Michael Karlfeldt, ND, PhD
And they have evolved over time, you know, meaning that they are at the spot where they’re at with their chemical constituents and their energetic frequency based upon all the thousands of years that they have been in existence.
Maya Shetreat, MD
Yeah, absolutely. And I do want to say just you know, before we close that not not everyone should be running to take these medicines necessarily. And not every medicine is for everyone either. So for one person, there might be 11 particular plant or medicine that really calls to them versus another person versus and this is part of why the quantum drops are. I think going to be helpful to people is for them to see what they’re drawn to and what opens things up for them the most, working with them on a quantum level. So then should they still feel called to go to, you know, a stronger micro dose macro dose, what have you? They might know what direction to go in because as these become decriminalized or legalized and they’re available. You know, it’s not like it’s not just a free for all right. You want to go to for most of us anyway, we want to go to the medicine that’s gonna really be the one that’s appropriate and right and most healing and productive for us rather than having to write and try everything out there.

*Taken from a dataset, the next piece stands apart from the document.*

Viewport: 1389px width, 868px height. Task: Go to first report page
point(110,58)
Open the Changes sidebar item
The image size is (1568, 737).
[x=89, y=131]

Michael Karlfeldt, ND, PhD
Yeah, exactly. Yeah. And so how do people where can they go then to learn about these things. I mean I know you mentioned that you teach a lot of classes. You and also these quantum drops. Are they available for the public? And tell them a little bit about that.
Maya Shetreat, MD
Yeah. Absolutely. So I have free resources on my website at drmaya.com. D R M A Y A dot com. And we will give you a link that people can go straight to some of those free resources. So you know they can explore that and see you know if there’s anything just so they can familiarize themselves. I do have a course as well. That’s for anybody that they can learn the basics about actually medicinal mushrooms and psychedelics so that they can just feel like a little fluency and you know if they’re interested. And then I have a bigger course, a bigger training program for professionals who want to do psychedelic integration coaching. And that we do once a year. So people can get on the waitlist for that. And then when we open registration we let them know. And the quantum drops are also available as well on my website.
Michael Karlfeldt, ND, PhD
Wonderful. Well Dr. Shetreat it’s always a pleasure to see you kind of just just be part of your incredible wisdom. And I mean the knowledge that you bring to the world with the energy that these plans represent is such powerful medicines. So thank you so much for bringing this to the public.
Maya Shetreat, MD
Well, thank you so much. It’s always a pleasure to talk to you.